This repository contains code and instructions to recreate the medical imaging AI pipeline demo shown by Microsoft HLS team at RSNA 2021.

Demo scenario

As you navigate the demo, you will be playing several roles in a team that is aiming to build and deploy a chest radiograph classification system using cloud-based tools available in Microsoft Azure.

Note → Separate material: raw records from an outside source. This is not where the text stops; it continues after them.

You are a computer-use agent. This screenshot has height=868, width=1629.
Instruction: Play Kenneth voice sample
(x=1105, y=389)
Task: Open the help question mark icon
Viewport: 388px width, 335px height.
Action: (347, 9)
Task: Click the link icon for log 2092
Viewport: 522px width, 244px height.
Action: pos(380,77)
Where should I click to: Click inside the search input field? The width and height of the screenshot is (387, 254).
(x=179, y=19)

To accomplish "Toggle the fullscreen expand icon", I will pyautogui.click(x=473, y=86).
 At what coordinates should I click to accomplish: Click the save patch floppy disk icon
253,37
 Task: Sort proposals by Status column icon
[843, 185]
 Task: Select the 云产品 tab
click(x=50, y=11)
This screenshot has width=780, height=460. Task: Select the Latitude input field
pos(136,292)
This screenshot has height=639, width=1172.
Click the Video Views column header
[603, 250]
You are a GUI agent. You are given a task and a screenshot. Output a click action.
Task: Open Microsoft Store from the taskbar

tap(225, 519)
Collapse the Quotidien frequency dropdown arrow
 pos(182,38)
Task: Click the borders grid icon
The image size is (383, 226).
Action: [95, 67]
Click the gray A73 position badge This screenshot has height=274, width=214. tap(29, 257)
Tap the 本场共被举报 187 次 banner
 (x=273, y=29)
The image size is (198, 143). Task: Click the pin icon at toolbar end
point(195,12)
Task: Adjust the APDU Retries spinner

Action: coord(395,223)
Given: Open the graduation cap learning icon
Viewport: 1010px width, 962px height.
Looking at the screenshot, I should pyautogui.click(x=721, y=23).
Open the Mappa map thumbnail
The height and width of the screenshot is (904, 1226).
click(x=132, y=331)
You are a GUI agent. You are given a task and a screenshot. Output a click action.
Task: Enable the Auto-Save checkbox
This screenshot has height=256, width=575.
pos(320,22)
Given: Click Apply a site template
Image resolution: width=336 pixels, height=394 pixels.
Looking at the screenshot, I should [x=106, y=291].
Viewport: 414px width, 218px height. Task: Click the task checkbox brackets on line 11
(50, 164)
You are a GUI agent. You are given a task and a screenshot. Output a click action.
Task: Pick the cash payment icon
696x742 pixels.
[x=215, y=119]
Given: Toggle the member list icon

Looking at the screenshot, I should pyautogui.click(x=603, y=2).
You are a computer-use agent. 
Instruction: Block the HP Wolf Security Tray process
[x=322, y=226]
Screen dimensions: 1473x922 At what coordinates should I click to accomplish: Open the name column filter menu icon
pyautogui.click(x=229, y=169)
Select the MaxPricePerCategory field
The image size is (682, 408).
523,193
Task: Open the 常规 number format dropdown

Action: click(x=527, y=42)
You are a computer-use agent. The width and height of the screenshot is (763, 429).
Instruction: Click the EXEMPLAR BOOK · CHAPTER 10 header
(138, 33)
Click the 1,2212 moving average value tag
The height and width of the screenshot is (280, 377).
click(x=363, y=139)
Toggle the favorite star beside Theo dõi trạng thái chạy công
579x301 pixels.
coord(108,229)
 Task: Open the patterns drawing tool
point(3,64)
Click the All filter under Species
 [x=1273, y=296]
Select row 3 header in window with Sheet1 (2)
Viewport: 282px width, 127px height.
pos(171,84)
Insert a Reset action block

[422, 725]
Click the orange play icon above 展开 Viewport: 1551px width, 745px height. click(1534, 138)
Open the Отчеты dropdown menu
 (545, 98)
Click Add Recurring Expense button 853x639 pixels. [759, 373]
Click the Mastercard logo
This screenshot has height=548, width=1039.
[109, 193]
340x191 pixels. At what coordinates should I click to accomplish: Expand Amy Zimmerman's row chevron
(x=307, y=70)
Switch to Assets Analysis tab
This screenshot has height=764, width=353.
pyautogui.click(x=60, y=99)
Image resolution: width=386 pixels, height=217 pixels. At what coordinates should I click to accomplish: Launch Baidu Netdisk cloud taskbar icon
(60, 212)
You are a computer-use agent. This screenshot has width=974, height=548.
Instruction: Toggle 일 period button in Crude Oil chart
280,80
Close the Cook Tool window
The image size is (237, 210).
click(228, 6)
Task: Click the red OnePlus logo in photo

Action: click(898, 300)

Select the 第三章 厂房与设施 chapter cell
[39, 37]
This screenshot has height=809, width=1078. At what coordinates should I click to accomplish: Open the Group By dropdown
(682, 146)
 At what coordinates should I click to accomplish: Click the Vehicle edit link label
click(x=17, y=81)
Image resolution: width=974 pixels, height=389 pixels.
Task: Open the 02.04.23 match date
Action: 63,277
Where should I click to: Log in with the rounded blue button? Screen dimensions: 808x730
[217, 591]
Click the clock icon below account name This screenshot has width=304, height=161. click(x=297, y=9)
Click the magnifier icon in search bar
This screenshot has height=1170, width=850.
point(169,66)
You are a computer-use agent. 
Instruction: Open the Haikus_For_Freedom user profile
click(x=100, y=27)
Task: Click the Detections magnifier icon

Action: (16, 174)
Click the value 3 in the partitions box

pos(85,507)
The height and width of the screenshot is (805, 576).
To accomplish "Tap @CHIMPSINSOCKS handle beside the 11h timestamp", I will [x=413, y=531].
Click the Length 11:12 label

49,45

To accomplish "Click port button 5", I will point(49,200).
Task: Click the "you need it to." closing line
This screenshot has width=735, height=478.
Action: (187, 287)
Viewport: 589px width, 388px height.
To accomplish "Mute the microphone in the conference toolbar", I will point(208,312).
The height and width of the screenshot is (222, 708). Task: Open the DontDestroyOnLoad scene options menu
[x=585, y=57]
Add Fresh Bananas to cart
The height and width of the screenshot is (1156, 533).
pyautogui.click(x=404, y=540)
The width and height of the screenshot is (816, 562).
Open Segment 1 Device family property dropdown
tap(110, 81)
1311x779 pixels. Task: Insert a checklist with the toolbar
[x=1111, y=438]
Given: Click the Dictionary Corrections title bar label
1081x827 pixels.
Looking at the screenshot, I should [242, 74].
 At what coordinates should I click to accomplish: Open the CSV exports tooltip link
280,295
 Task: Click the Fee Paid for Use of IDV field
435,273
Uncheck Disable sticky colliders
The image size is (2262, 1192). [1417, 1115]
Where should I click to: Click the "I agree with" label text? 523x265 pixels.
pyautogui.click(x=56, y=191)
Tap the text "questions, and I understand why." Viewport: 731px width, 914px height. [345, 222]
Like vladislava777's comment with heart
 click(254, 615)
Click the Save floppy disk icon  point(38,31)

This demo will walk you through the steps that a data science team would typically undertake and describe the use of Microsoft tools as well as provide some custom code to take you through the steps. We chose a chest X-ray classification scenario since it is a well studied problem for which many great datasets are available. The focus of this demo is not on the algorithms used to build the best performing system, but rather the steps and tools that are needed to get one there. The same tools and principles could be applied to many other types of medical imaging datasets.

Note: In the real world you will likely deal with DICOM data. A follow-up to this demo will cover working with DICOM and the various aspects of handling real-world clinical data. In this demo we use real medical images converted to 16bit grayscale PNGs for simplicity.

The following diagram represents the steps we will be modeling: Flow diagram

Prerequisites

  • Azure account. Since this demo relies on the use of Azure cloud, you will need to create an account.
  • Azure ML workspace. Azure Machine Learning is one of the many services provided on the Azure platform. A Workspace is a separate portal provided by the service with which you will be interacting through the demo. Azure ML Workspace provides controls that allow interacting with compute resources, writing code in shared Notebooks, annotating datasets, managing datasets and more. Once you create your Azure account, you will need to create the workspace. Follow instructions for creating a workspace on the Azure ML Documentation page

With that, you are ready to dive into the data science!

Demo steps

The next steps include:

  1. Loading Data into the cloud
    Here we will load a sample dataset into Azure Blob Storage and register it with Azure Machine Learning for further analysis
  2. Annotate the dataset
    Here, we cover how to annotate your medical imaging dataset using tools built into the Azure ML Studio. Note that in this demo, the actual training will use the labels available with our sample dataset so that you won't have to manually label all the images. But we will show you how to leverage existing labels and those that you create through the annotation tool.
  3. Build a model from the annotated dataset
    In this portion we will show you how to set up your compute resources and then use Notebooks feature of the Azure ML Studio to submit an experiment, resulting in a machine learning model that is capable of analyzing XRay images.
  4. Deploy the model as a RESTful endpoint and perform explainability analysis
    Finally, we will demonstrate how to deploy a model so that it's ready for inferencing, and then how to use this model to gain insights into how the model is making predictions.

Ask us about

InnerEye - Advanced Machine Learning algorithms for medical imaging

If you are looking for advanced algorithms for medical image analysis that harness the power of Azure-based cloud computing - make sure to check out the amazing work done by the InnerEye team from Microsoft Research Cambridge and their open-source repositories:

  • InnerEye-DeepLearning for advanced medical image analysis algorithms
  • HI-ML - building blocks for AI/ML scenarios for medical applications:

DICOM Service

A real world medical imaging AI setup would leverage DICOM data and would benefit from storing DICOM images in the cloud. You can explore the services that Microsoft provides to manage DICOM and FHIR data in the cloud:

Using this tutorial with DICOM files

As mentioned, this tutorial uses PNG images instead of DICOM images, however, everything in this tutorial can be done with DICOM images. We are planning to amend this tutorial to use DICOM images, in the meantime please contact us if you are having any issues using DICOM images.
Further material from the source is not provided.